Un stock d’arguments pour une substitution élargie - Le Moniteur des Pharmacies n° 3460 du 08/04/2023 - Revues - Le Moniteur des pharmacies.fr
 
LE MONITEUR DES PHARMACIES n° 3460 du 08/04/2023
 
PÉNURIES DE MÉDICAMENTS

TEMPS FORTS

FOCUS

Auteur(s) :
Par Anne-Hélène Collin

Auditionnés au Sénat par la commission d’enquête sur les pénuries de médicaments le 21 mars, Ordre, syndicats officinaux et hospitaliers et académiciens clament qu’il faut renforcer le rôle des pharmaciens pour faire face aux tensions d’approvisionnement.

 

« En pharmacie, on passe entre 6 à 12 heures par semaine à rechercher des molécules. C’est du temps qu’on n’a pas pour nos patients ». Pierre-Olivier Variot, président de l’Union des syndicats de pharmaciens d’officine (USPO), plante le décor des conséquences des pénuries de médicaments devant les membres de la commission d’enquête du Sénat, le 21 mars, où sont auditionnés Ordre, syndicats et Académie nationale de pharmacie.

 

Il y a « des solutions qui ne sont pas assez mises en œuvre », souligne Carine Wolf-Thal, présidente de l’Ordre des pharmaciens, comme la possibilité de réaliser des préparations dans les pharmacies à usage intérieur (PUI) mais aussi dans les officines, à l’instar des préparations magistrales d’amoxicilline autorisées pour faire face aux tensions cet hiver. « Il faut pouvoir aller plus vite, plus loin, lance la présidente de l’Ordre. Parce que pour les ruptures qui s’inscrivent dans la durée, il faut trouver des solutions dans les semaines voire dans les jours qui suivent. Or des semaines voire des mois sont nécessaires avant de pouvoir soit autoriser des préparations, soit même autoriser la substitution par les pharmaciens. »

La substitution, on sait faire

 

Quant à la substitution, autre proposition avancée, « les pharmaciens savent faire, ajoute la présidente de l’Ordre. Pour nous, pharmaciens, c’est très simple, mais sur les plans réglementaire et de l’entente avec le prescripteur, c’est quasi impossible ». D’autant que des outils existent déjà, et certains peuvent être mis en place, comme des tableaux d’équivalence établis par l’Agence nationale de sécurité du médicament et des produits de santé (ANSM) et qui permettraient de substituer certaines molécules en rupture par d’autres disponibles, « en prévenant le médecin mais sans forcément avoir son accord », propose le président de l’USPO.

 

« Dans le cadre du plan blanc actuellement à l’étude pour lutter contre les ruptures, il faut accorder au pharmacien le droit de substitution sur une liste de médicaments préétablie par l’ANSM et mobilisable en cas de plan blanc », propose, pour sa part, Philippe Besset, président de la Fédération des syndicats pharmaceutiques de France (FSPF). 

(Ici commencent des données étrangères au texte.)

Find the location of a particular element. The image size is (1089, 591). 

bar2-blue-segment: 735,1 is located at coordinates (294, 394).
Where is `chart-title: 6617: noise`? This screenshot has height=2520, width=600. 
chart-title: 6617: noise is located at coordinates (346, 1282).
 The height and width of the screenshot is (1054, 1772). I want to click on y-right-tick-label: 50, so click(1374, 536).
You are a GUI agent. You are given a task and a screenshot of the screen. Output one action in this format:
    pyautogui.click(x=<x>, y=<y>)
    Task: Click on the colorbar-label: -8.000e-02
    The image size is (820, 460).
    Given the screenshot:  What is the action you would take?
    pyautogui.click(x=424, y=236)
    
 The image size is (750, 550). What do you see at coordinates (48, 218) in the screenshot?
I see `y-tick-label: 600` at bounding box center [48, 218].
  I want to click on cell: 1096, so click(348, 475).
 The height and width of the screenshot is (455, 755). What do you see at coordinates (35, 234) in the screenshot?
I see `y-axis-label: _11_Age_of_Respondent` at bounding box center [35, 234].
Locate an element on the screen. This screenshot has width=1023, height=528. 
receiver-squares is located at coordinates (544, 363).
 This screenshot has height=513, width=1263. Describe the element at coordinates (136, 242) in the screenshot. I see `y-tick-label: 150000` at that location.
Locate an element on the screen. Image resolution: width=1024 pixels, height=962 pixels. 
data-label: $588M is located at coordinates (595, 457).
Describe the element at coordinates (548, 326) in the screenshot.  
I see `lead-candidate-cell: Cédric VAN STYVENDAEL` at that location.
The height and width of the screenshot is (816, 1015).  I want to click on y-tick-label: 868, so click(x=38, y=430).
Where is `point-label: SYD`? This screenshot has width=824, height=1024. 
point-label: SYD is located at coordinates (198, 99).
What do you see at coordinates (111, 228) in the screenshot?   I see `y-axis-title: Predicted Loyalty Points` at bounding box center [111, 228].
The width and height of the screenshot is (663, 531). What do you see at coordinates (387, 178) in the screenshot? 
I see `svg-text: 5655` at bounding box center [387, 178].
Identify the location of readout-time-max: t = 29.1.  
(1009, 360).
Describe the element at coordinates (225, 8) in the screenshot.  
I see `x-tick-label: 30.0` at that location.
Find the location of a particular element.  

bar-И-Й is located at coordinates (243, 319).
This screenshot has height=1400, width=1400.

Une communication pas à la hdiv

 

« Les autorités nous doivent une information meilleure que celle que nous avons aujourd’hui. On doit savoir si le produit revient dans trois jours, dans une semaine, dans un mois ou dans un an. On n’agit pas de la même façon avec le patient », explique Philippe Besset. Bref, « il faut de la transparence », résume-t-il.

 

Concrètement, pour la profession, c’est la remontée d’informations qu’il convient d’améliorer à tous les étages de la chaîne du médicament. Il est important « qu’à tout moment » les ruptures soient expliquées et justifiées pour que le pharmacien puisse mieux réagir, demande Pierre-Olivier Variot. « Cette opacité fait qu’il y a une perte de confiance dans toute la chaîne. »

 

L’Ordre plaide pour renforcer le caractère obligatoire de DP-Ruptures, instrument précieux au quotidien mis en place par les pharmaciens : « C’est un bel outil mais rien, aujourd’hui, n’oblige les industriels à s’y abonner et à déclarer les ruptures auprès des dispensateurs », explique Carine Wolf-Thal.

 

Au manque de transparence, Elise Remy, membre du conseil d’administration du Syndicat national des pharmaciens des hôpitaux, ajoute le manque de réactivité : « Une fois que les stocks sont reconstitués, on ne comprend pas pourquoi ça n’arrive pas plus vite aux utilisateurs », fait-elle remarquer. Ajoutant que la liste des ruptures mise en ligne par l’Agence nationale de sécurité du médicament et des produits de santé (ANSM) n’est ni exhaustive… ni toujours à jour.